We study the weighted average consensus problem for a gossip network of agents with vector-valued states. For a given matrix-weighted graph, the gossip process is described by a sequence of pairs of adjacent agents communicating and updating their states based on the edge matrix weight. Our key contribution is providing conditions for the convergence of this non-homogeneous Markov process as well as the characterization of its limit set.
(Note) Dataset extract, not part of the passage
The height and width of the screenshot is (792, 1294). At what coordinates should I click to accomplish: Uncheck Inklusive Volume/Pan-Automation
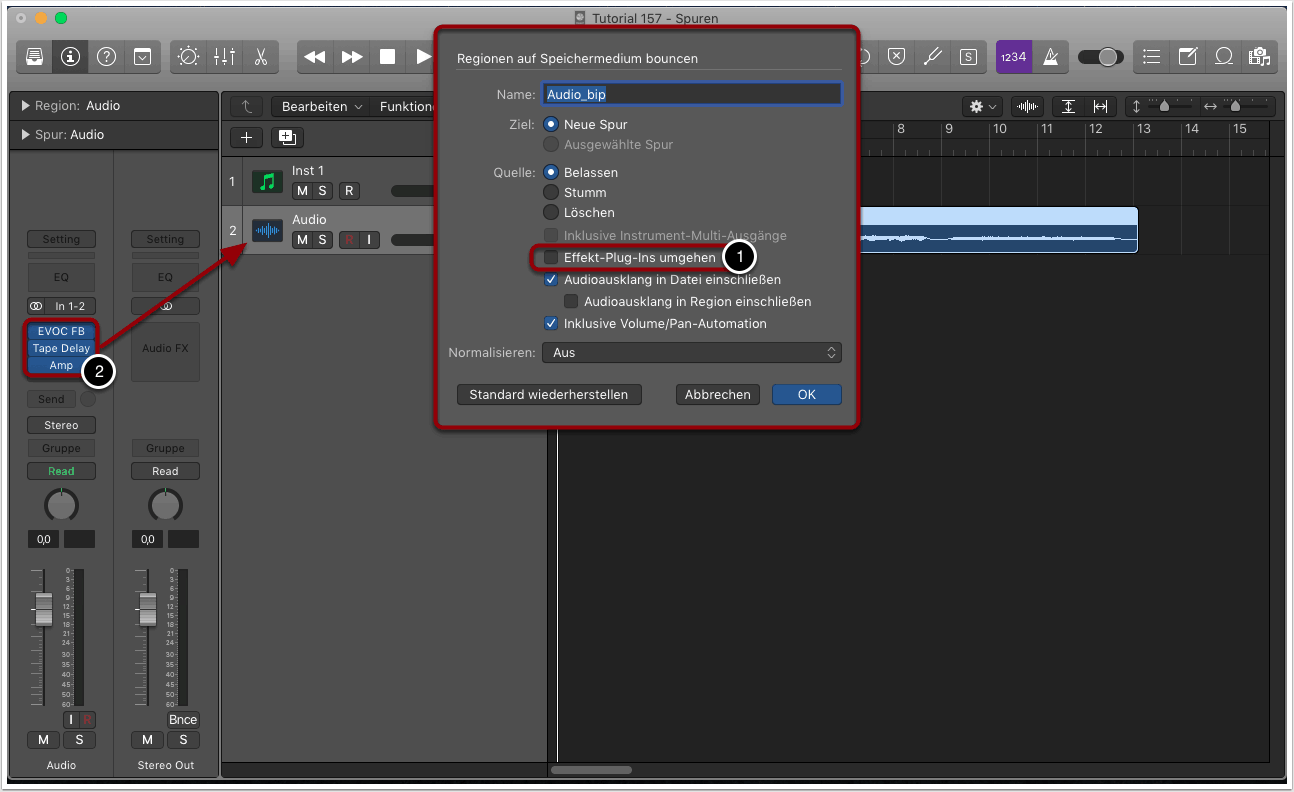(x=551, y=324)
To this end, we introduce the notion of "$w$-holonomy" of a set of stochastic matrices, which enables the characterization of sequences of gossiping pairs resulting in reaching a desired consensus in a decentralized manner. Stated otherwise, our result characterizes the limiting behavior of infinite products of (non-commuting, possibly with absorbing states) stochastic matrices.

翻译：我们研究了具有向量值状态的智能体广播网络中的加权平均一致性问题。针对给定的矩阵加权图，广播过程由相邻智能体对构成的序列描述，这些智能体基于边矩阵权重进行通信并更新其状态。本文的核心贡献在于给出了这一非齐次马尔可夫过程的收敛条件及其极限集的刻画。为此，我们引入了随机矩阵集合的"$w$-全纯性"概念，这使得刻画以去中心化方式达成期望一致性的广播对序列成为可能。换言之，我们的结果刻画了（可能包含吸收态的）非交换随机矩阵无限乘积的极限行为。